Taylor Kirby’s “Relics, Registries, and Other Bastard Things” begins with silence in official documents, in a personal history. It speaks to standing in that silence and making sense of it. Later, Kirby recounts “nighttime drives, when the roads were empty, and we both passed the time listening to wind whistling through a gap in the front window’s weather stripping.” Silence is context-dependent. Without the surrounding context, this might sound like a peaceful drive, but it is not. Context is also key in Hannah Grieco’s “Imagine What My Body Would Sound Like,” where noise and silence are interspersed and juxtaposed. Lily Watson’s “Psych 402” deals with the silence of erasure, of the way that systemic racism silences some while amplifying the voices of others.

Jonathan Cardew’s “The Mime-Artist is a Little Drunk But That’s Okay” and Avra Margariti’s “The Things We Do for Love” both feature protagonists who are largely silent, which has a very different effect from the silence that Sir David Attenborough encourages in Yael van der Wouden’s “Dear David.” This dichotomy shows that silence can be a source or symptom of many different states of mind — peace or control, powerlessness or alienation.

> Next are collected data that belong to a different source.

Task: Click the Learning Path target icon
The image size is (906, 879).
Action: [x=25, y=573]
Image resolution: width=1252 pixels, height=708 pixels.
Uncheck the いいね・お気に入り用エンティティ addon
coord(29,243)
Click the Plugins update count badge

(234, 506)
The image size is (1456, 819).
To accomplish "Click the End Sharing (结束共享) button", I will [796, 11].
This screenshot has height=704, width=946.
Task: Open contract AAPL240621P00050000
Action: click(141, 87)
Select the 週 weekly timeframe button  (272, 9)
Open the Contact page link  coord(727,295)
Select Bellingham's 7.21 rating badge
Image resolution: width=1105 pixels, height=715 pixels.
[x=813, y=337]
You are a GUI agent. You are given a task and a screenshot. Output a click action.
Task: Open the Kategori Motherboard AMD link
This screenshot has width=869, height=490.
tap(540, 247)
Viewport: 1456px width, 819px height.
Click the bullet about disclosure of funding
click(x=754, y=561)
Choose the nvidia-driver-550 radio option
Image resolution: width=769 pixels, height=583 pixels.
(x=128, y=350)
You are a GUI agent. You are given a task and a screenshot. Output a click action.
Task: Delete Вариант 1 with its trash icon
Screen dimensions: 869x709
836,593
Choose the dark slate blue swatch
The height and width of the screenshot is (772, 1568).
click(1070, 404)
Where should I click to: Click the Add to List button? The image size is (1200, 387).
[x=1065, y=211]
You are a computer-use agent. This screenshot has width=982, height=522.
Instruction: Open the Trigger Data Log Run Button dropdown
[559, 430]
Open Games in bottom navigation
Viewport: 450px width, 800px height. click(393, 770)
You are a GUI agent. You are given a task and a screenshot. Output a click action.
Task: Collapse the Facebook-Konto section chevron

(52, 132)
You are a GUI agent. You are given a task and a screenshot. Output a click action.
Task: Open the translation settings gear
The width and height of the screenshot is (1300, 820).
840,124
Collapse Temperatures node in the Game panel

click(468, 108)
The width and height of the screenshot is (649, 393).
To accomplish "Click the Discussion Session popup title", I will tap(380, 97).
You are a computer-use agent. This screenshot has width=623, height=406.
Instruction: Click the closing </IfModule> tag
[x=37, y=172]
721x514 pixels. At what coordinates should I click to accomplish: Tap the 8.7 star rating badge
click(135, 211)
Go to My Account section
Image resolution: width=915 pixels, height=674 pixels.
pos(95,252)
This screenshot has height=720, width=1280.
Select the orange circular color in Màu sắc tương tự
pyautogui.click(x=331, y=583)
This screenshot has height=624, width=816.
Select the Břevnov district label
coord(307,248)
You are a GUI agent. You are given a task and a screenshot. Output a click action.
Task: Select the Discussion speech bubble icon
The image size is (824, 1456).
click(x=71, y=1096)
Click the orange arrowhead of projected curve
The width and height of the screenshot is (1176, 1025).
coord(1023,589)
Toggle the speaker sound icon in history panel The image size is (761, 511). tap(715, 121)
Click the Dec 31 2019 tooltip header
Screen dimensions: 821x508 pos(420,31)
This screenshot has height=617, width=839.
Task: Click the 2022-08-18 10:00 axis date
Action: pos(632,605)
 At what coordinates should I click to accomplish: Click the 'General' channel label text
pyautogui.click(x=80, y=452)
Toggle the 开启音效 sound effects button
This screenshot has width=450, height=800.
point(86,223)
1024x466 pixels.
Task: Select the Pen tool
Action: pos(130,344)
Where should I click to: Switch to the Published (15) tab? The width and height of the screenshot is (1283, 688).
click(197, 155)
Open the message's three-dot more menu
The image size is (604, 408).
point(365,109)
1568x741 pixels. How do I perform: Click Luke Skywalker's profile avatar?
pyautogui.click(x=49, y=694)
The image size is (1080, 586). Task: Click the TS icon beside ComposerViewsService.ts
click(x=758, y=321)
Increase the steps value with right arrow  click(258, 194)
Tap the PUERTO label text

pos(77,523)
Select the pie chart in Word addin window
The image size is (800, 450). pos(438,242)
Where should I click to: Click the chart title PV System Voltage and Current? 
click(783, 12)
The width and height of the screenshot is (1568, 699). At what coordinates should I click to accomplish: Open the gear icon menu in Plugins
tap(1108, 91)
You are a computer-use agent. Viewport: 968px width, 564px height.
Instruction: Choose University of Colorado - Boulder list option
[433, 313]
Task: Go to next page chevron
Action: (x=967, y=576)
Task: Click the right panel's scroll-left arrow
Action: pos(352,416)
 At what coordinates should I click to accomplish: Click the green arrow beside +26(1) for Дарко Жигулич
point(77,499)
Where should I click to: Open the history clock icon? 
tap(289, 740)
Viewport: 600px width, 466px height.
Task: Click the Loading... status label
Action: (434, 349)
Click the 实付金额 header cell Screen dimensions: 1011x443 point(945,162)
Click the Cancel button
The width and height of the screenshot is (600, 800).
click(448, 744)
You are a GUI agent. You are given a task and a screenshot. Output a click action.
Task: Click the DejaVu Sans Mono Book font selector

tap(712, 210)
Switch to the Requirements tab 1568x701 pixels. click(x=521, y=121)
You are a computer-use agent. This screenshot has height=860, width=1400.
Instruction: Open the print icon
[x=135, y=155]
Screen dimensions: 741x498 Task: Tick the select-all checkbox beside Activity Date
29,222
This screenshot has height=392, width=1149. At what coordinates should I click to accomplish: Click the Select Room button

Not to belabor this point, but there are so many different types and shapes for silence. Silence is a container that can hold so much.

Exercises

Here are ten exercises to help you explore silence. Pick and choose the ones that speak to you.

  1. Go back to your endless list of silences. Choose one. Write into that silence from three different perspectives. For instance, how might someone who has just lost a pet move through the silence of 5:00 a.m.? What about someone who has just fallen in love? What if it’s 5:00 a.m. at a campsite on a peaceful morning? What if there’s a bear rooting around the picnic table, and then it suddenly stops? If you are working with characters, try writing into the silence from each character’s perspective. Don’t tell us the context outright.
  2. Explore an absence. Write about something that is missing, and the silence that surrounds that absence. Here’s a heartbreaking example from Lydia Davis.
  3. Set up a scene in which there is a major elephant in the room. (And yes, here’s the obligatory model of this.) Do not allow the speakers to engage with the elephant directly. Make them skirt around it. If you’re writing poetry, write a poem in which you as the poet are casting an uncomfortable spotlight on the topic by deliberately writing around it, rather than facing it head-on.
  4. Write a piece that explicitly uses Hannah Moscovitch’s punctuation list and beats (one-count), pauses (three-count), and silences (six-count). Write your own version of her guide. For instance, “beat” could be described as “the time it takes to gasp when you see another white hair in the mirror.” Make the guide part of the piece itself.
  5. Read this piece by Megan Pillow. Use parentheses or some other notation of your own invention to insert the unsaid into the said, to lay the subtext bare.
  6. Dwell in the unknown. Tell me about the places in your hometown that you’ve hardly ever gone to; tell me a family history whose details are hazy. Explore the meaning of that negative space, those silences within yourself.
  7. Write a piece that builds toward silence. Write a companion piece that builds toward noise.
  8. Go to your current work-in-progress. Muzzle the primary point-of-view character or speaker. Tell the story of that person’s silence. If you’re working in poetry, this could mean taking the hopeful speaker and replacing them with a pessimist. Write the poem’s filmstrip-negative.
  9. Maud Casey notes that sentence fragments also contain silence. She notes “a fragment is sometimes a more honest rendering of experience — broken off, interrupted, smashed apart.” Write a piece entirely in fragments.
  10. Go to your current work-in-progress. Erase every fourth line (after saving a new version, please). Just see what happens. See if any new meanings open up. You can also try this on a published piece of writing.

In our Day 2 Zoom call, we’ll have a bit of small-group discussion about the craft notes and recommended readings, and then we’ll do a couple of writing sprints so you can make progress on the exercises above.